Metabolomics usually using tissues, body fluids and cells as samples has been used in various fields of life science including disease research and drug R & D. Traditional cell metabolomics needs millions of cells. However, in some cases, such as for stem cells, circulating tumor cells, primary cells and so on, the number of cells is very rare, and the conventional metabolomics analysis methods exist challenging. Another disadvantage for the population cell analyses is that the individual difference of cells is concealed. Therefore, it is necessary to develop novel analytical techniques for a small number of cells and a single cell [1,2]. Moreover, to achieve representative results, it is important to analyze a large number of single cells under physiological conditions, leading to the requirement for high-throughput single-cell analysis methods [2]. On the other hand, biological systems are composed of heterogeneous populations of cells that intercommunicate to form a functional living tissue, it is very important to characterize metabolic profile at a single cells level in a spatially resolved mode.

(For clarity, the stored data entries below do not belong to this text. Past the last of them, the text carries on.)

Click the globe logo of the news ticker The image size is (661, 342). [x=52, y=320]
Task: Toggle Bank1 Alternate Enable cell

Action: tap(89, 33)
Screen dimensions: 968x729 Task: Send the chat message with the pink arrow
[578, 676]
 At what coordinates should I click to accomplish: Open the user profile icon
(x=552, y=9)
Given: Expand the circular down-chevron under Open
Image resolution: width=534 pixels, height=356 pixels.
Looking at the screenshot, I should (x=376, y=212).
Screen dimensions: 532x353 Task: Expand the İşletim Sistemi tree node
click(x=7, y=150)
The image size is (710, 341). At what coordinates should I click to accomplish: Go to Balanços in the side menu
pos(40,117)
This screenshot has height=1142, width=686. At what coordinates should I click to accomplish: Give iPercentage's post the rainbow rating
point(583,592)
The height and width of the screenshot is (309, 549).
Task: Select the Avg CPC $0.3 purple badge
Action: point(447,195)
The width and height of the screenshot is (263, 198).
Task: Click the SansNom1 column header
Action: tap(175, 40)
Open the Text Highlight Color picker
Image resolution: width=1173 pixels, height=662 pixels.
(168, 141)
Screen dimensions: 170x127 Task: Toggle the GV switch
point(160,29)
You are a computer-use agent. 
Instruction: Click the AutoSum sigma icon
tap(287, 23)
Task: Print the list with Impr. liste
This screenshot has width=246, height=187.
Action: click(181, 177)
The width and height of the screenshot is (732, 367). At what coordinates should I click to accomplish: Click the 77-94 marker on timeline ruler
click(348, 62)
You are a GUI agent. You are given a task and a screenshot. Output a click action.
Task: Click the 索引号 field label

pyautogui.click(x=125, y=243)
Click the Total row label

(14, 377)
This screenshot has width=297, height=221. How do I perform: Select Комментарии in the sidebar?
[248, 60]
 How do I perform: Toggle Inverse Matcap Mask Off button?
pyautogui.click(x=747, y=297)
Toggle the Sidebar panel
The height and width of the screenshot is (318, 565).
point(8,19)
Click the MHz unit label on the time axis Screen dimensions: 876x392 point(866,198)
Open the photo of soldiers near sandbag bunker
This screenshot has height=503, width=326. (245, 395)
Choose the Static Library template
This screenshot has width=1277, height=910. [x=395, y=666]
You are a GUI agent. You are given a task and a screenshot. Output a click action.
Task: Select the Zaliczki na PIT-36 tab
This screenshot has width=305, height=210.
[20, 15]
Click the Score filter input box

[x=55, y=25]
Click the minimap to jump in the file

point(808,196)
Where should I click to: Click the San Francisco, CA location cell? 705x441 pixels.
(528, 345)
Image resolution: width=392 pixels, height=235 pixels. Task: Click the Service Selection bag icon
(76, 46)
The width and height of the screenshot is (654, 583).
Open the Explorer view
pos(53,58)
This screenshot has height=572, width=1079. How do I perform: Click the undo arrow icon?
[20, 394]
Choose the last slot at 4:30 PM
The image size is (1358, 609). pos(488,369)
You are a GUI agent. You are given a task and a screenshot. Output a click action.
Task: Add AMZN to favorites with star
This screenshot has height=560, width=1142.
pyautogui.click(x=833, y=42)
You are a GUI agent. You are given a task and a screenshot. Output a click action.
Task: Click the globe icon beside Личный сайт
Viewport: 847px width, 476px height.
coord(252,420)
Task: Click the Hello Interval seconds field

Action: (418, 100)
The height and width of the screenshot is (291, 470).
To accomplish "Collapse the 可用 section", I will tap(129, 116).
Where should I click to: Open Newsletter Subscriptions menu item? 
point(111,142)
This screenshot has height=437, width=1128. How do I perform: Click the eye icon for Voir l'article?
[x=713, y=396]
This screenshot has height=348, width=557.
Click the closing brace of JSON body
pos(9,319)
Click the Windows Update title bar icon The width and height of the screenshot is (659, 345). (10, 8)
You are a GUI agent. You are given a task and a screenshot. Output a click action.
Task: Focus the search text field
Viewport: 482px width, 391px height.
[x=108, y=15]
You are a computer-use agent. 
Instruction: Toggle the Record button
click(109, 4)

Over the past years, we have concentrated on the development of mass spectrometry (MS)-based single cells analysis techniques including capillary microsampling combined with high-resolution spectral stitching nanoelectrospray ionization direct-infusion MS, laser capture microdissection-sample micromanipulation-MS, inertial microfluidics and pulsed electric field-induced ESI-MS, combined ESI-APCI-MS and related data analysis. In this lecture our recent advancements on the single cells-related metabolomics analysis techniques and their applications in cell heterogeneity studies will be reported [1-3].
Literature:
[1] T. R. Xu, H. Li, D. S. Feng, P. Dou, X. Z. Shi, C. X. Hu, G. W. Xu, Anal. Chem. 2021, 93, 10031−10038. [2] D. S. Feng, H. Li, T. R. Xu, F. J. Zheng, C. X. Hu, X. Z. Shi, G. W. Xu, Anal. Chim. Acta. 2022, 1221, 340116. [3] T. R. Xu, H. Li, P. Dou, Y. Y. Luo, S. M. Pu, H. Mu, Z. H. Zhang, D. S. Feng, X. S. Hu, T. Wang, G. Tan, C. Chen, H. Y. Li, X. Z. Shi, C. X. Hu, G. W. Xu, Adv. Sci. 2024, revised.